Invite both Jews and Gentiles: Jesus gives us a clear indication in this chapter that the coming Kingdom is not just for Jews, but for Gentiles as well. This would not be fully realized for quite some time, but Jesus is paving the way for Gentile inclusion into the family of God. This is seen in the feeding of the four thousand within a Gentile context. Jesus' explanation to the disciples in the boat, highlighting both feedings at once, is also an indication that the Kingdom would expand to the Gentiles. Finally, the healing of the man from Bethsaida shows Jesus' compassion and willingness to heal even those outside of Jewish territory.
To suffer, die and rise again: Once Peter makes his landmark statement acknowledging Jesus as the Christ, Jesus explains that he came to suffer, die and rise again. It says that Jesus "said this plainly (8:32)." Up until this point, Jesus has not explained his future suffering so clearly to his disciples. He had been still establishing himself as the messiah. Now that Peter has recognized Jesus as the Christ, Jesus could begin to prepare his disciples for what was to come. Jesus teaches about his eventual death two more times in Mark's Gospel. In this particular instance, Peter does not fully understand and he rebukes Jesus. In response, Jesus rebukes Peter back, saying that Peter's intentions are in line with Satan and not the things of God. Jesus maintains his position, knowing that his future would require him to suffer on the cross in order to redeem his people.
What does it say about what it means to follow Jesus?
Deny ourselves, take up our cross and follow Jesus: The chapter ends with Jesus providing some instruction about what it means to follow Jesus. Self-renunciation is imperative to what it means to follow Jesus. We must deny ourselves, take up our cross and follow him. For some, this may actually mean physical death as a result of following Jesus. For others, it means being selfless for the sake of Jesus, when we would have otherwise wanted to prioritize ourselves. It could mean that we must be willing to maintain our faith and commitment to Jesus and his teachings at the cost of some social, financial or relational standing. Following Jesus must come before all things, including our own comforts, priorities and desires. Are we willing to deny ourselves for the sake of Jesus and his gospel?
Questions for Application
In response to what you have read, what is one action step you believe God is calling you to make this week?

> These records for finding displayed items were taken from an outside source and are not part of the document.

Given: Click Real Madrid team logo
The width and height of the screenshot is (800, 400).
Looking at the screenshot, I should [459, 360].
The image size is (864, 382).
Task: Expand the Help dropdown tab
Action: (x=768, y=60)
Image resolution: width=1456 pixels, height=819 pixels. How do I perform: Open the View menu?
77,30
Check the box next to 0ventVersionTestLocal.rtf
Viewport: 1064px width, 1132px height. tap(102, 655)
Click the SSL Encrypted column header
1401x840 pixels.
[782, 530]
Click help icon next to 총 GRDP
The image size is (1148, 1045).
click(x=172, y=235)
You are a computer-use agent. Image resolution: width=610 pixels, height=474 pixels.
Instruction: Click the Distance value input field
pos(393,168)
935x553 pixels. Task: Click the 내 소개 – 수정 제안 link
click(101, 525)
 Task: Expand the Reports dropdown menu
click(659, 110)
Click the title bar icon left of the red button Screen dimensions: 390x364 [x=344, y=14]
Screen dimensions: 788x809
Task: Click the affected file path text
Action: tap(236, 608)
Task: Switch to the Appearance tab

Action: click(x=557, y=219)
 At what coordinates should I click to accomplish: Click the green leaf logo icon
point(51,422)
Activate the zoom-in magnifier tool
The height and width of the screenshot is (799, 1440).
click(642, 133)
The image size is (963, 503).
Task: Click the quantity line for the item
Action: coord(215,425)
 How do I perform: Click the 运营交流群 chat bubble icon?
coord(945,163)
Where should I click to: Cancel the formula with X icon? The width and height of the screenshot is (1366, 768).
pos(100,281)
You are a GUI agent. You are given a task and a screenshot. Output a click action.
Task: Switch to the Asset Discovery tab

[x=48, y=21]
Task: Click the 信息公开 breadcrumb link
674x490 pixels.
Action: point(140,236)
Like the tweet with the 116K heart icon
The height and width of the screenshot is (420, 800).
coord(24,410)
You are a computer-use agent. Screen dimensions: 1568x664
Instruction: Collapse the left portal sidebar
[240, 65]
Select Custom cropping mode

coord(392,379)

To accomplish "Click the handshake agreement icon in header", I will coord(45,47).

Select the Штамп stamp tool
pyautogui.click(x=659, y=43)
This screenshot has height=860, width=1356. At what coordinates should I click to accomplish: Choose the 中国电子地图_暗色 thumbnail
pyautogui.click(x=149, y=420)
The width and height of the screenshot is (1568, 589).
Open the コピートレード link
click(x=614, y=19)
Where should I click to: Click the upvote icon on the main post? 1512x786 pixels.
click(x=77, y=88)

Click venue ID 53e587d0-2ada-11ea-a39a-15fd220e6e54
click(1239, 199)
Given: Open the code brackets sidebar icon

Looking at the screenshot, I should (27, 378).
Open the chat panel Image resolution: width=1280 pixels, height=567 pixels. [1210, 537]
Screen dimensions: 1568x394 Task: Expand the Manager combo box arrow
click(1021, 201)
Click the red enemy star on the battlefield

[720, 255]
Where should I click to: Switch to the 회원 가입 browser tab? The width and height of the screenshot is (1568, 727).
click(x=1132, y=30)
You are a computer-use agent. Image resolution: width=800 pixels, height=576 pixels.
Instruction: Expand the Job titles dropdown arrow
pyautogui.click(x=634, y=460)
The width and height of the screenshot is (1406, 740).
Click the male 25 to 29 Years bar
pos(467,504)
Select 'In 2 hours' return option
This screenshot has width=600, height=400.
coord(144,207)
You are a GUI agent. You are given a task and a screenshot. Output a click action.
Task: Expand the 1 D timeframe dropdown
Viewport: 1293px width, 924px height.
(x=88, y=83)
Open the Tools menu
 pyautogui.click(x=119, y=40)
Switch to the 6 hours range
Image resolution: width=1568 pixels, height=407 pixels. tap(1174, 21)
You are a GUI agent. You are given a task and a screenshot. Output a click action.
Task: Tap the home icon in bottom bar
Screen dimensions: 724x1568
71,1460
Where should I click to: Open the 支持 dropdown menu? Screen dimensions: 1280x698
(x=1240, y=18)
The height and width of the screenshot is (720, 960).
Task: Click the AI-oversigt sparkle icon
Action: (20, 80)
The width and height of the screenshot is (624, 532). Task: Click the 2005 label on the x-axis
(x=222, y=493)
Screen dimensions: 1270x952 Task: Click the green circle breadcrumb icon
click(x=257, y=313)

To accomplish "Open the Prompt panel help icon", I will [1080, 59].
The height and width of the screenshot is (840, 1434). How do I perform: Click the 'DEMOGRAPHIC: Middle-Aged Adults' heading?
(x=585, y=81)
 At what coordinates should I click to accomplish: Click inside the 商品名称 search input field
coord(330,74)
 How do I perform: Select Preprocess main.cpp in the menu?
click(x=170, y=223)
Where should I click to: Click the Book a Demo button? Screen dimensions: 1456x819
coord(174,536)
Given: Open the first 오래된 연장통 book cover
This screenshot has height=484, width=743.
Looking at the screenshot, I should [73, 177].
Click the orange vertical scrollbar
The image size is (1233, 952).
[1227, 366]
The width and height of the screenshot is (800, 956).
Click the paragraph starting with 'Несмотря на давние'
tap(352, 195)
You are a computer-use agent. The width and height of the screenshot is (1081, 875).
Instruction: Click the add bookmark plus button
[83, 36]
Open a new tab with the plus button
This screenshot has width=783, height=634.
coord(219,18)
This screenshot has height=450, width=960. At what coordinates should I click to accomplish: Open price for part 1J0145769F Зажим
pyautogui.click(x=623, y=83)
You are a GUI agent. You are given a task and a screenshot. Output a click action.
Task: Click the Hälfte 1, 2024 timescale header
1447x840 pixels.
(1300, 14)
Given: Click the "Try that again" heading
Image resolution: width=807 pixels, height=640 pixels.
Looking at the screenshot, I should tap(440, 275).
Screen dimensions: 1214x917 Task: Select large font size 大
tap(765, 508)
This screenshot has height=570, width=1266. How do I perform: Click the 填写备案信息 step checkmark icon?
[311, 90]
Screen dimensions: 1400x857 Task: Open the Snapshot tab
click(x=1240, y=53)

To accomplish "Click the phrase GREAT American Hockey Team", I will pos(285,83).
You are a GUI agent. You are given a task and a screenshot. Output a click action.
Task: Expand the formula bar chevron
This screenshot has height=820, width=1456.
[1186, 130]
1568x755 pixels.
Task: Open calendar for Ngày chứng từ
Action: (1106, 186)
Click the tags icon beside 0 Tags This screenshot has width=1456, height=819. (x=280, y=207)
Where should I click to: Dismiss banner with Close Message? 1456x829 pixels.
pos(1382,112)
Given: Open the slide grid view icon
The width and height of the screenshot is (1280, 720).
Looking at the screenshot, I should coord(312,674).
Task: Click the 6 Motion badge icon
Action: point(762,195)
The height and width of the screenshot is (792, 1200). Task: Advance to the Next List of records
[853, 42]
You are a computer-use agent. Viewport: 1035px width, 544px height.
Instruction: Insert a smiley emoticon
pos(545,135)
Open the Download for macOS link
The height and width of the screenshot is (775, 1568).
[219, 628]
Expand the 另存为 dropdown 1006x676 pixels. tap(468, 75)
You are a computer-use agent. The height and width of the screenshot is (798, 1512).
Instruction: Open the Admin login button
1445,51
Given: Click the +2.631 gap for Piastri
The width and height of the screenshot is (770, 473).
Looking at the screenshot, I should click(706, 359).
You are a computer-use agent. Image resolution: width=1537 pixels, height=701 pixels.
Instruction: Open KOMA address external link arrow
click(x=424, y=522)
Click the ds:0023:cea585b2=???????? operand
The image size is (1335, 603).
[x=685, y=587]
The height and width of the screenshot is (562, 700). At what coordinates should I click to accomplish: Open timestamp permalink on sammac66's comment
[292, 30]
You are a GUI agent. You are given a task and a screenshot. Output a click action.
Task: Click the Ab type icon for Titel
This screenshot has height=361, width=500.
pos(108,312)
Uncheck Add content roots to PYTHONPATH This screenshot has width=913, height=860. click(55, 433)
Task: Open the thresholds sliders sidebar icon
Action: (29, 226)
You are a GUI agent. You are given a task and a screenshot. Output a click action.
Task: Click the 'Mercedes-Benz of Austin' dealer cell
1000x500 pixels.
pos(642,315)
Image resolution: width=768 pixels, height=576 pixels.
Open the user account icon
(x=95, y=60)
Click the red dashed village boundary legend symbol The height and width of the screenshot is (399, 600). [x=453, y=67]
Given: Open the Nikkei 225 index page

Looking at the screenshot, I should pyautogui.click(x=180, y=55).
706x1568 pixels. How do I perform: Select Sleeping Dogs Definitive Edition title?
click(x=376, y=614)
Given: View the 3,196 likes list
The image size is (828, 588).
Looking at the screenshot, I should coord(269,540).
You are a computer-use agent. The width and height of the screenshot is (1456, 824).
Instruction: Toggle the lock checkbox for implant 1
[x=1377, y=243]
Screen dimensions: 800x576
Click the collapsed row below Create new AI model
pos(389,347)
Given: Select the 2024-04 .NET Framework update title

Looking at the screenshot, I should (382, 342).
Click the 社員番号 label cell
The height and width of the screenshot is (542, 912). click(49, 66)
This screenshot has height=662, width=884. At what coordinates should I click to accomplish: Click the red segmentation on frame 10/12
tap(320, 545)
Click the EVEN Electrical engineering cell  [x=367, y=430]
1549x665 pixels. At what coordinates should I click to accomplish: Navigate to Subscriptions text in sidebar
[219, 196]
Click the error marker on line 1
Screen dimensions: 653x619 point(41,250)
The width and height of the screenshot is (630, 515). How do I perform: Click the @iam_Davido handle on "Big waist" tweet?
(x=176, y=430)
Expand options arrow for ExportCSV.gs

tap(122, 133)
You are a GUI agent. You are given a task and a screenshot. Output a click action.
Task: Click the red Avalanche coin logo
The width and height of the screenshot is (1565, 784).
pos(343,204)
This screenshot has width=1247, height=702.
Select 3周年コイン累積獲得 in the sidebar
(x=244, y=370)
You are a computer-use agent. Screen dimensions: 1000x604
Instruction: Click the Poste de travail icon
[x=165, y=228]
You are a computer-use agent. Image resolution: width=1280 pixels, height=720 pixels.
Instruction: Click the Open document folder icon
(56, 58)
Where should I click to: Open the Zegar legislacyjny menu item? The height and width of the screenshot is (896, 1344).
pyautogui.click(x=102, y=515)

(1) Pray that God would reveal ways in which you have not died to self. How are you being selfish? How are you holding onto certain idols or desires which are detracting from your ability to fully follow Jesus? Ask God to show you ways that you are not heading Jesus' command to deny ourselves for the sake of Jesus and his gospel message.
(2) Like every chapter, there are a variety of applications that could be made. I would love to invite you to make comments regarding applications that you see for your own life. Please share with one another in the comments section below, and encourage one another as we seek to apply God's Word to our lives.
What is one thing you learned this week you could share with someone else? Who do you plan to share it with?
This question is meant to simply help us learn how to share what we are learning from Jesus. We see in this chapter that Jesus wants his message to spread. When we follow him, we become conduit of that message. We do not need to feel the burden of sharing everything we know about Jesus in every conversation we have, but it can be more natural to share something we are learning. What is something you learned that you could share with someone else? Think about who you might want to share it with.